## What you will do
Extract the text of each entry below exactly, leaving every image behind.

## Data for this exercise
+ + +

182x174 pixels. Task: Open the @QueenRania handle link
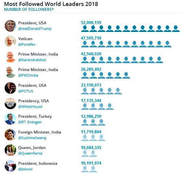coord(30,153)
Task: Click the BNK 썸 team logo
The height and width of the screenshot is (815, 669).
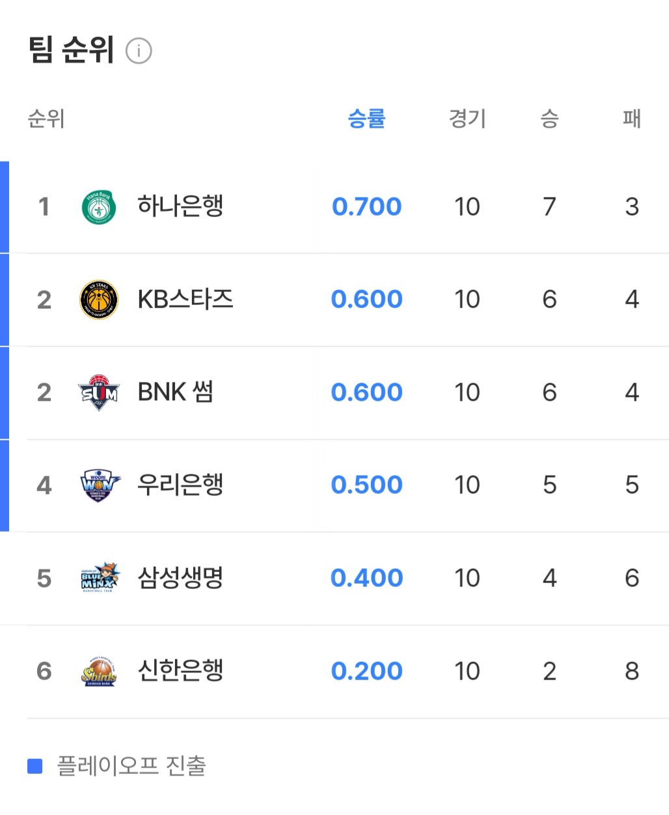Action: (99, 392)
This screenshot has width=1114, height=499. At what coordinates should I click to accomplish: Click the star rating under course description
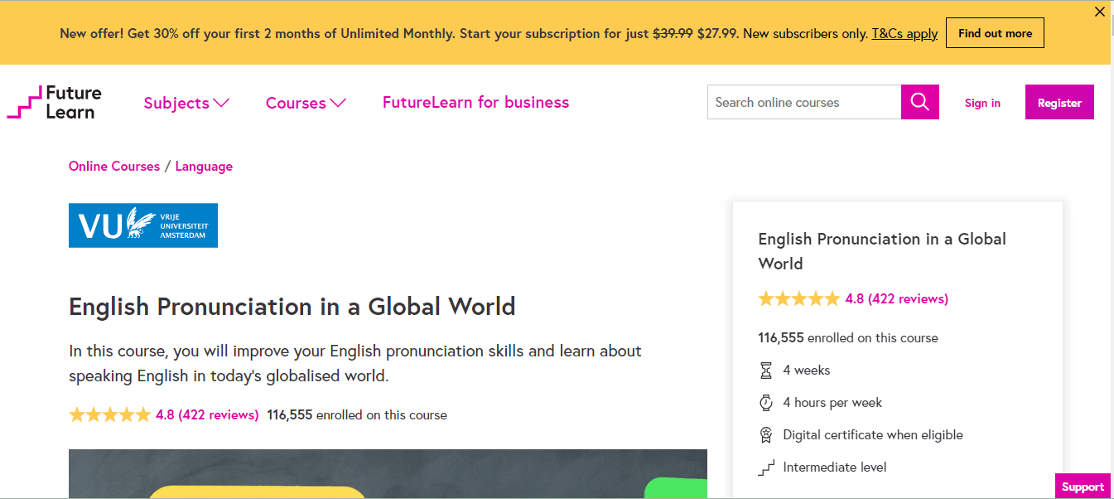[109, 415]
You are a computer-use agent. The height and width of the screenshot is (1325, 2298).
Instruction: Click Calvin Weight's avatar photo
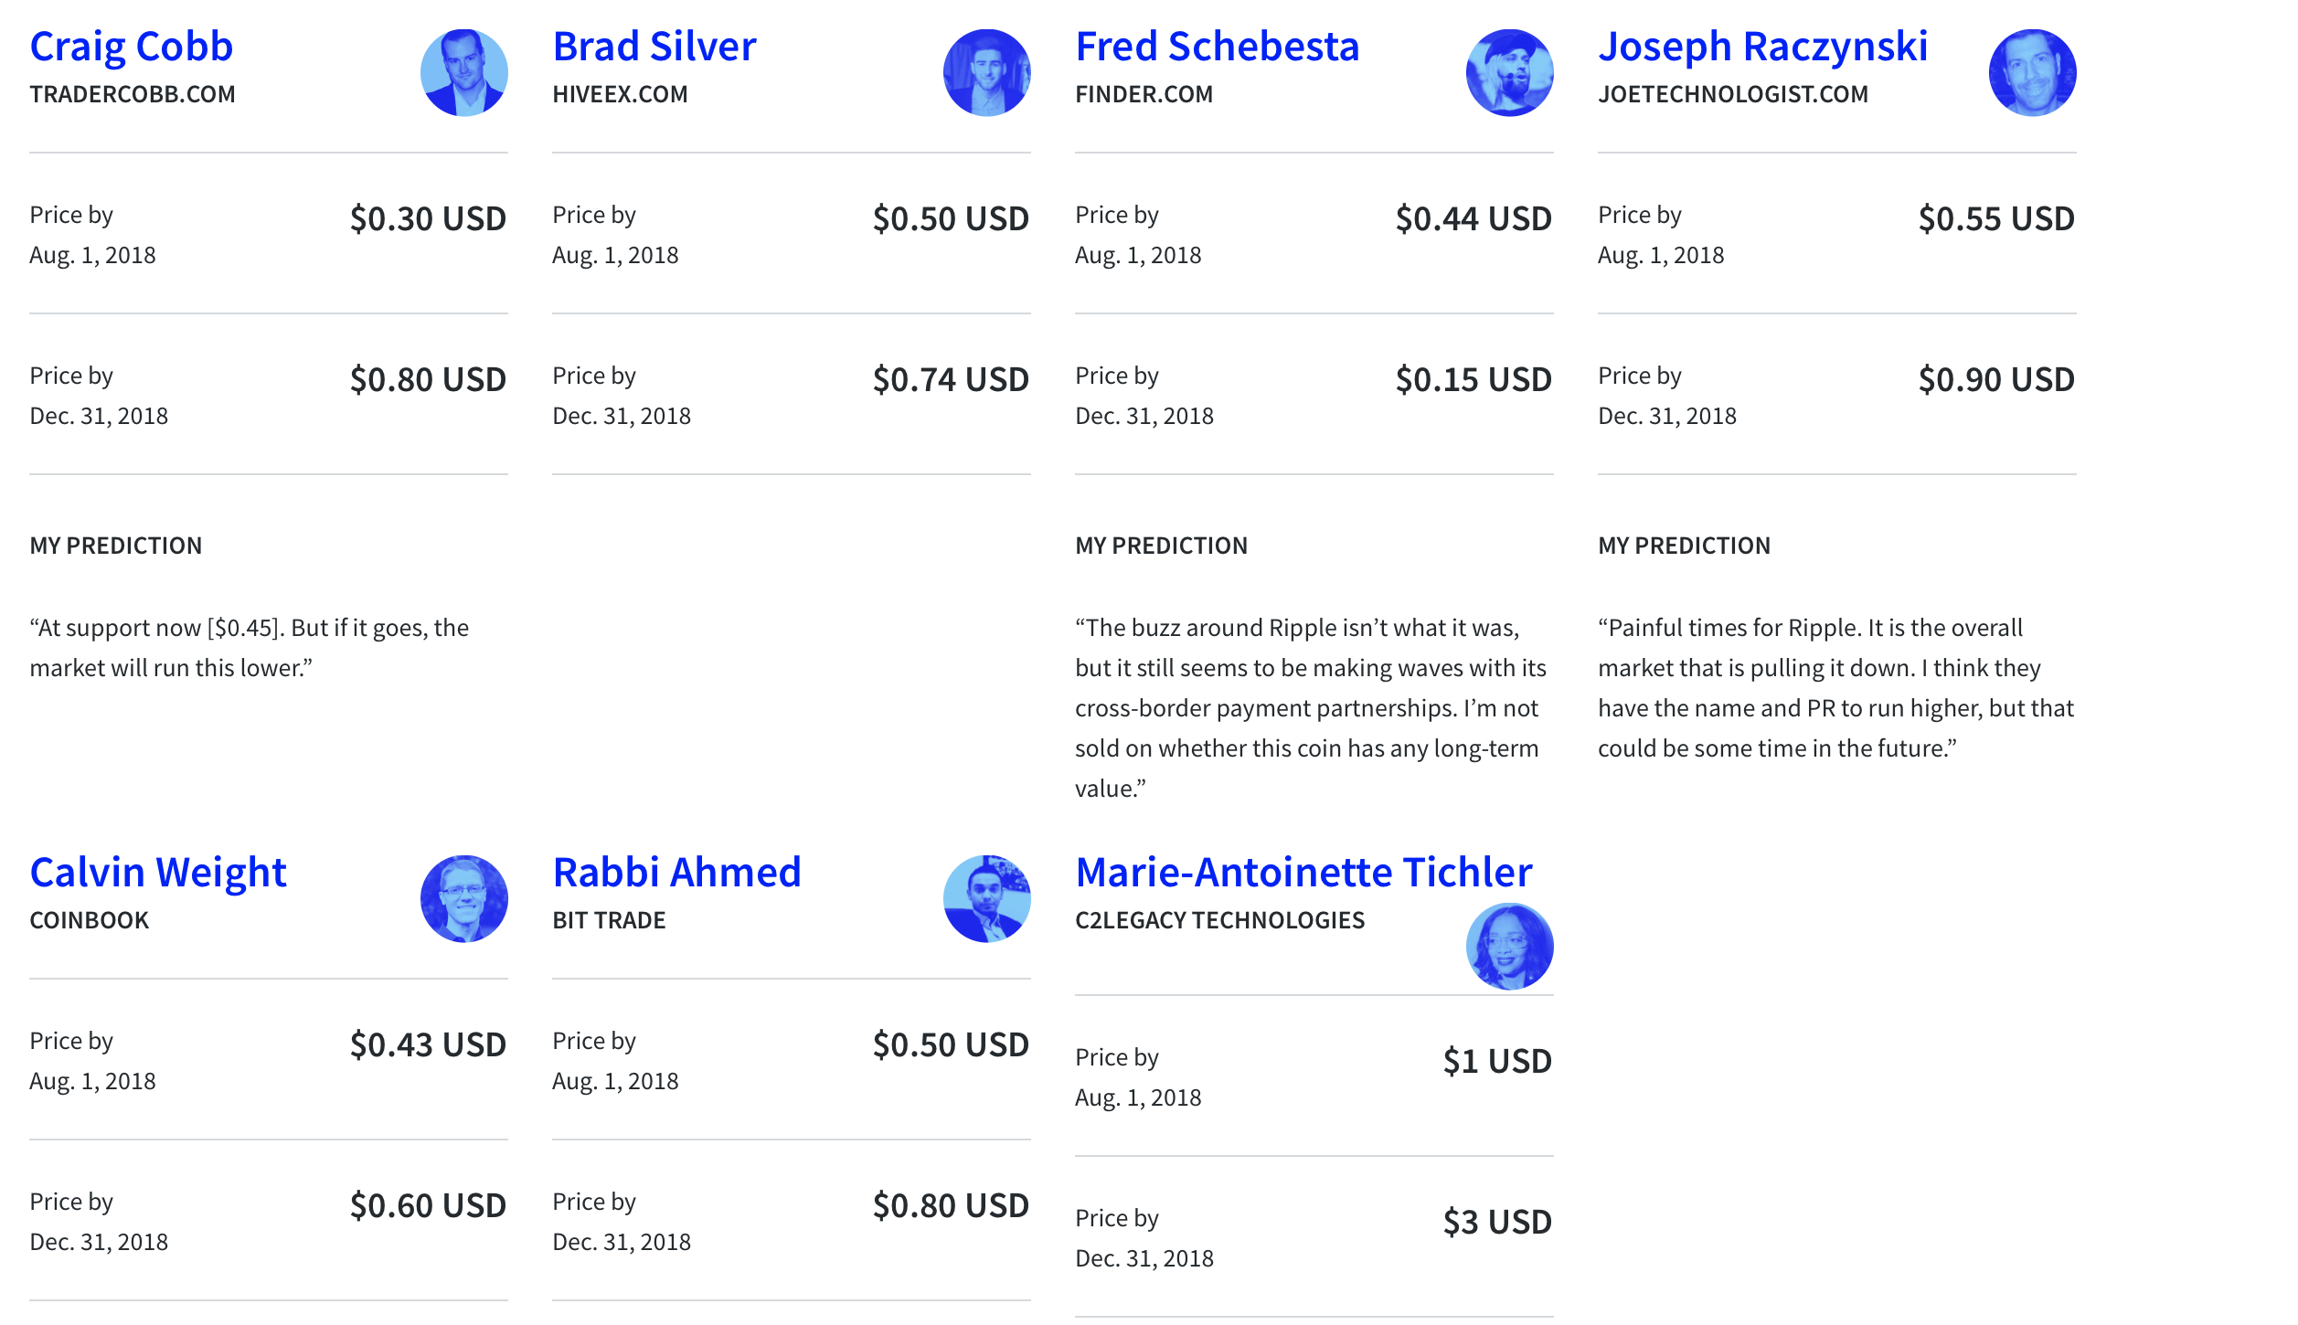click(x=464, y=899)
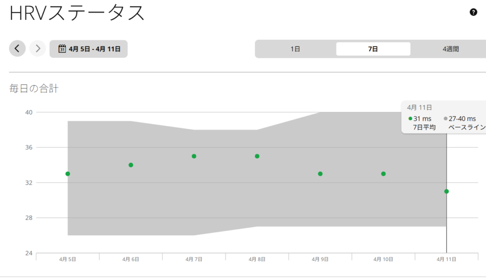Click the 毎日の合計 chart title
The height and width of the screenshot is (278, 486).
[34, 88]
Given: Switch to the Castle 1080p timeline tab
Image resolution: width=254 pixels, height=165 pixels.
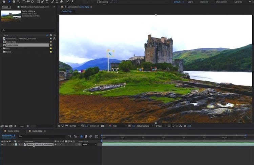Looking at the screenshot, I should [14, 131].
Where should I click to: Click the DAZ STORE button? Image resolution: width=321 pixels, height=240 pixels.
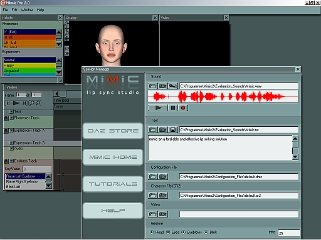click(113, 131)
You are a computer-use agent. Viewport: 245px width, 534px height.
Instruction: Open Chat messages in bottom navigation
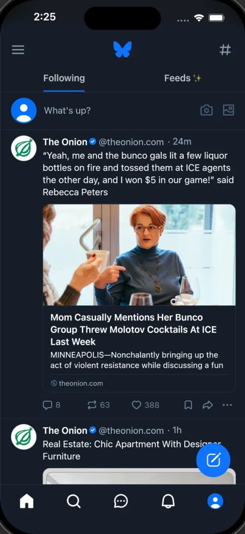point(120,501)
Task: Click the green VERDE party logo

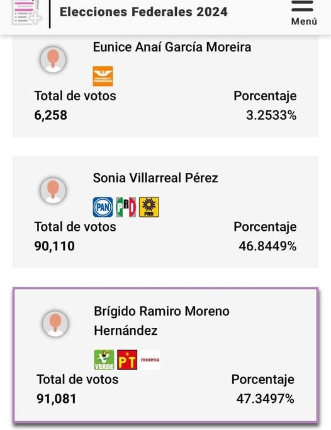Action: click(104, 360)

+ + +

## Task response
182x174 pixels. Task: Open the @QueenRania handle link
coord(30,153)
Task: Click the BNK 썸 team logo
The height and width of the screenshot is (815, 669).
Action: (99, 392)
This screenshot has width=1114, height=499. At what coordinates should I click to accomplish: Click the star rating under course description
[109, 415]
You are a computer-use agent. The height and width of the screenshot is (1325, 2298).
Instruction: Click Calvin Weight's avatar photo
click(x=464, y=899)
Click the 毎日の合計 chart title
The height and width of the screenshot is (278, 486).
[34, 88]
Given: Switch to the Castle 1080p timeline tab
Image resolution: width=254 pixels, height=165 pixels.
Looking at the screenshot, I should [14, 131].
Where should I click to: Click the DAZ STORE button? Image resolution: width=321 pixels, height=240 pixels.
click(113, 131)
You are a computer-use agent. Viewport: 245px width, 534px height.
Instruction: Open Chat messages in bottom navigation
point(120,501)
Task: Click the green VERDE party logo

Action: click(104, 360)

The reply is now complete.